A veteran playwright, a seasoned actor and a prolific litterateur of our time, Karnad has left behind a humongous cultural footprint on our generation.

Girish Karnad passed away earlier today. He was 81. A veteran playwright, a seasoned actor and one of the most prolific litterateurs of our time, Karnad has left behind a humongous cultural footprint on this generation. However for the current generation, Karnad’s familiarity might stem from the two-part Tiger films starring Salman Khan. Playing the role of the RAW Chief called Dr Shenoy in both Ek Tha Tiger (2012) and Tiger Zinda Hai (2017), Karnad managed to achieve something that he hadn’t been able to do with his work worth five decades. He began to be recognised by the layman as ‘Shenoy’.

Chosen for the prestigious Rhodes scholarship, Karnad wrote his first play Yayati (1961) while he was still at Oxford. Once he came back to India, he went on to write his most revered play, Tughlaq (1964). Adapted by Alyque Padamsee in Mumbai and Ebrahim Alkazi in Delhi, it was because of Tughlaq that Karnad became the next big thing in the pan-India theatre circuit.

Karnad played an important part in Hindi cinema’s parallel movement by starring in Shyam Benegal’s films like Nishant and Manthan. Although, one of Karnad’s best performances came in Basu Chatterjee’s Swami, where he played the role of an emotionally distant husband opposite Shabana Azmi. Karnad had a huge following among kids who grew up in the 80s and 90s for his weekly science show, Turning Point, that aired on Doordarshan. He also played a part in the TV adaptation of RK Narayan’s Malgudi Days.

In 1999, Girish Karnad was awarded with the Jnanpith Award, India’s highest literary award, for his contribution to literature and theatre. Before this, he had also been bestowed with a Padmashri in 1974 and a Padma Bhushan in 1992.

Karnad was also fearlessly political, where many claimed that Tughlaq was meant to critique the Emergency. His other play, Tale Danda (1990) was a direct rebuttal to the Ram Janmabhoomi movement that was taking form and would eventually announce itself with the demolition of the Babri Masjid, about two years later.
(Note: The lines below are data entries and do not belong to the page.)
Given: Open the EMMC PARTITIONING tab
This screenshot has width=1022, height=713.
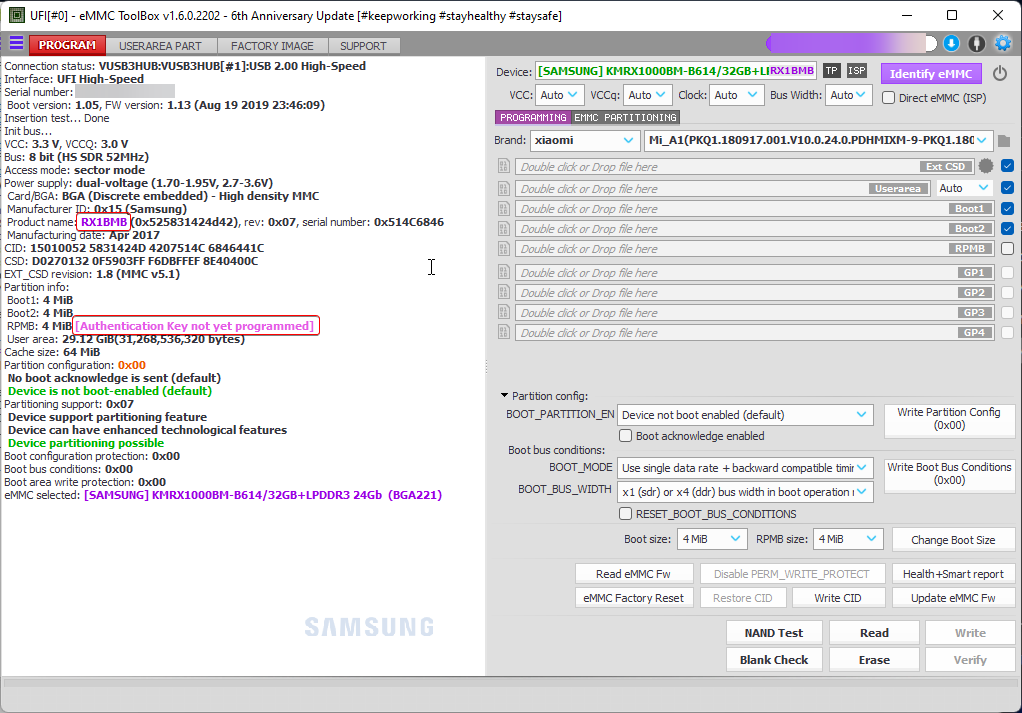Looking at the screenshot, I should click(x=625, y=118).
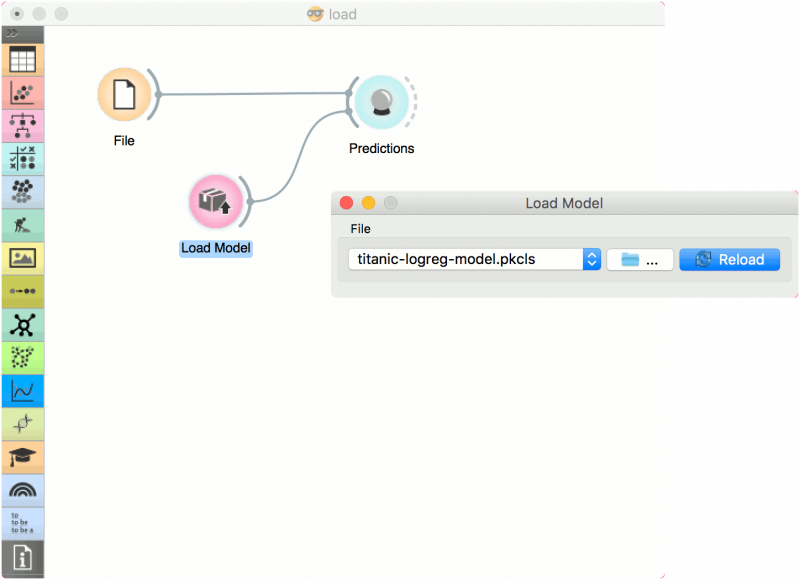The width and height of the screenshot is (800, 580).
Task: Click the titanic-logreg-model.pkcls filename field
Action: point(460,259)

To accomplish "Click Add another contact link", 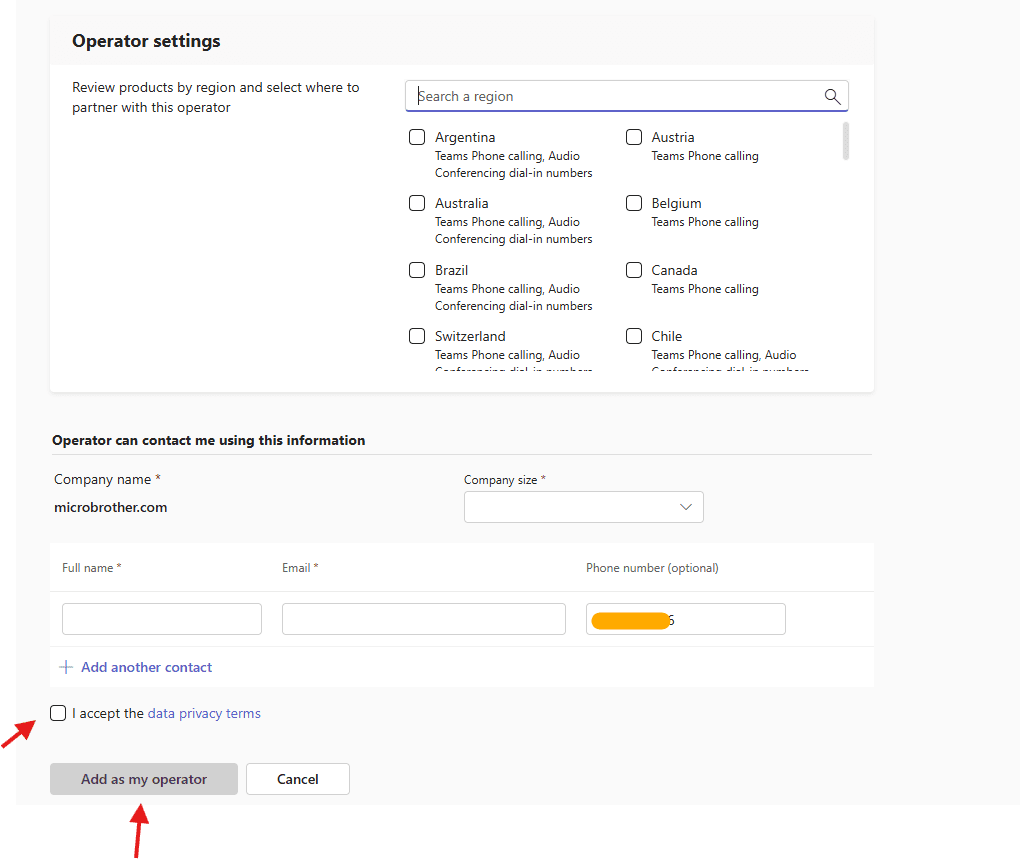I will pyautogui.click(x=146, y=667).
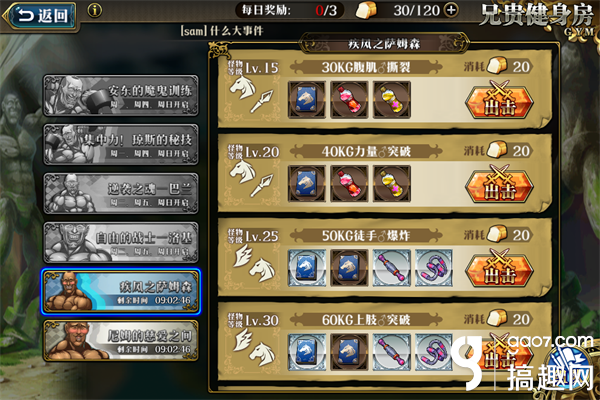Start the Lv.20 40KG力量突破 stage with 出击
The image size is (600, 400).
(499, 184)
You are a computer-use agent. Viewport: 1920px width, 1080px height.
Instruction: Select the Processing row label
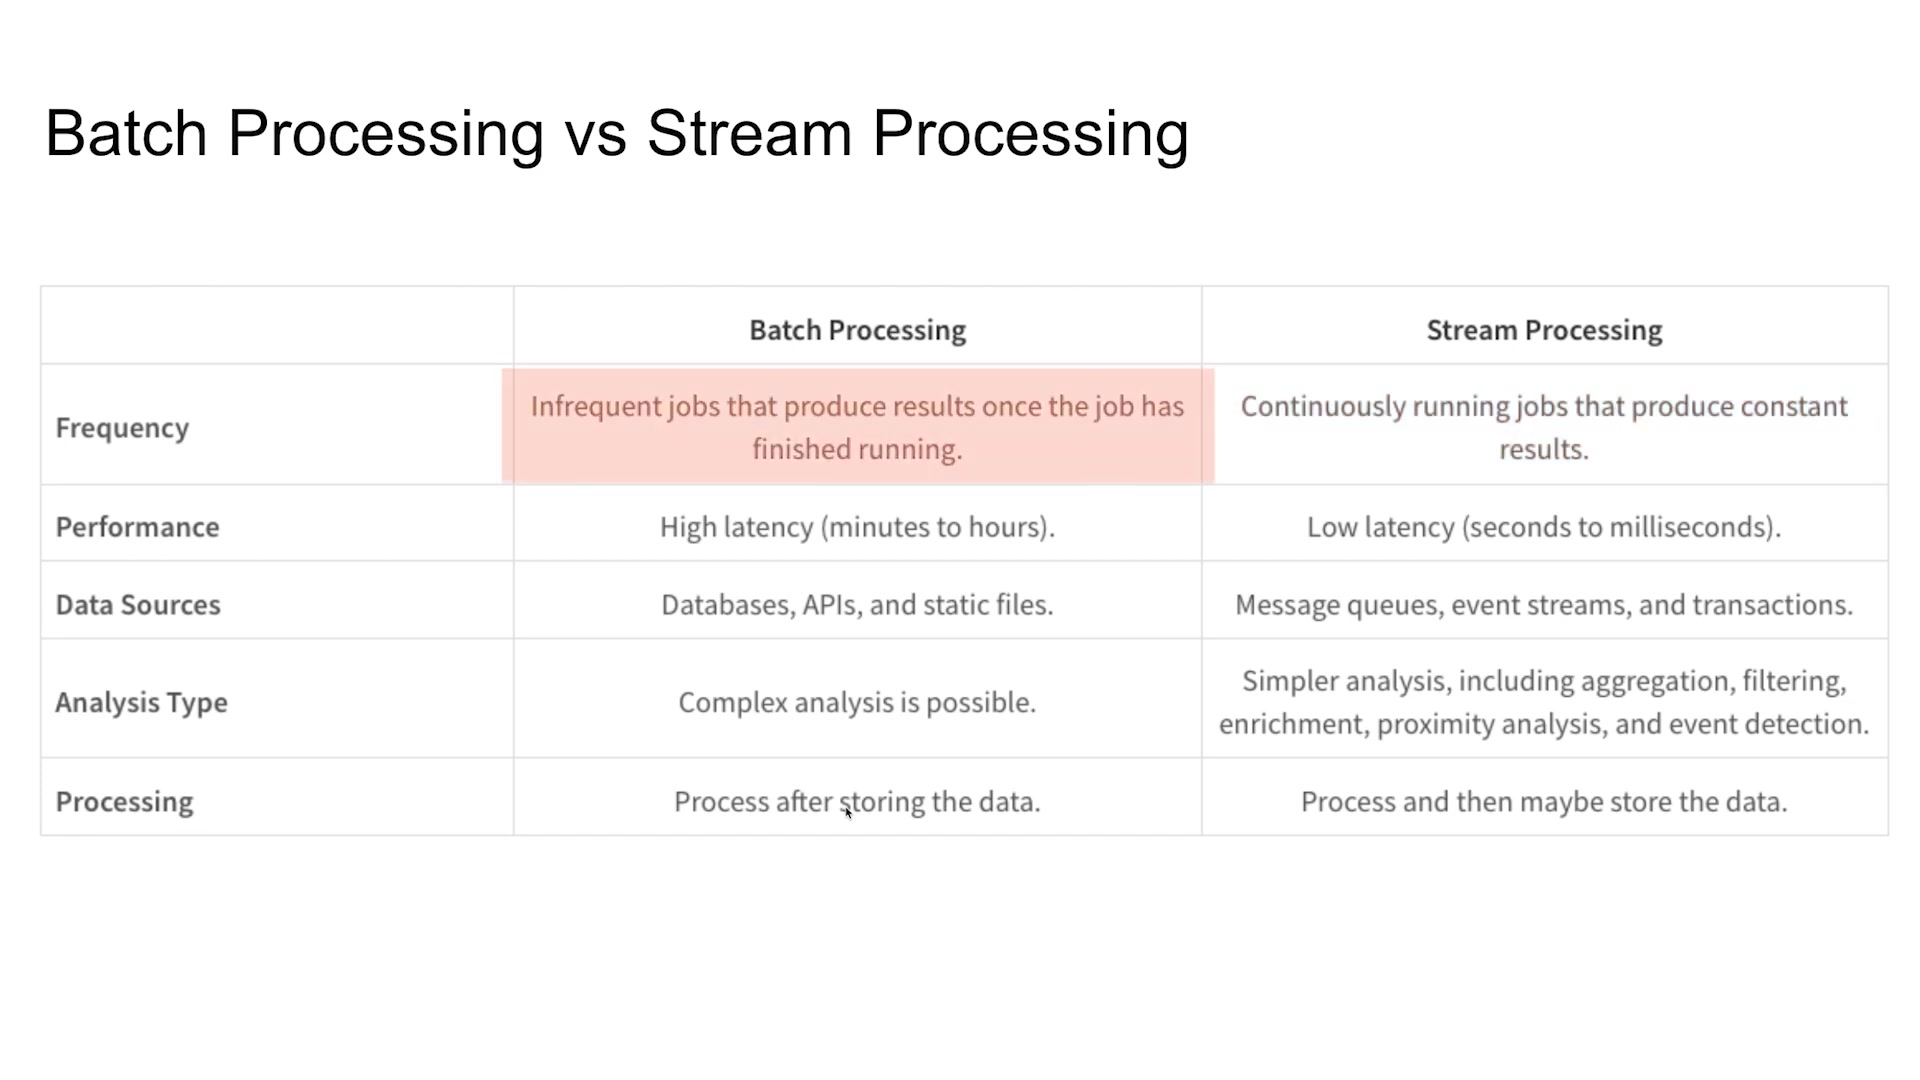(x=124, y=801)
Not someone to suppress a passionate opinion, Karnad didn’t make two ways about his dislike for VS Naipaul’s anti-Muslim sentiments at a panel of a literature festival. Being felicitated at the same literature festival, Karnad even criticised the organisers for indulging the likes of Naipaul. He even controversially remarked that Rabindranath Tagore was a ‘second-rate’ playwright, while he was one of the finest poets and thinkers of his time.

Girish Karnad is survived by wife Saraswathi, a renowed social activist by herself. And children Raghu Karnad (Journalist & Author) and Radha Karnad (Doctor).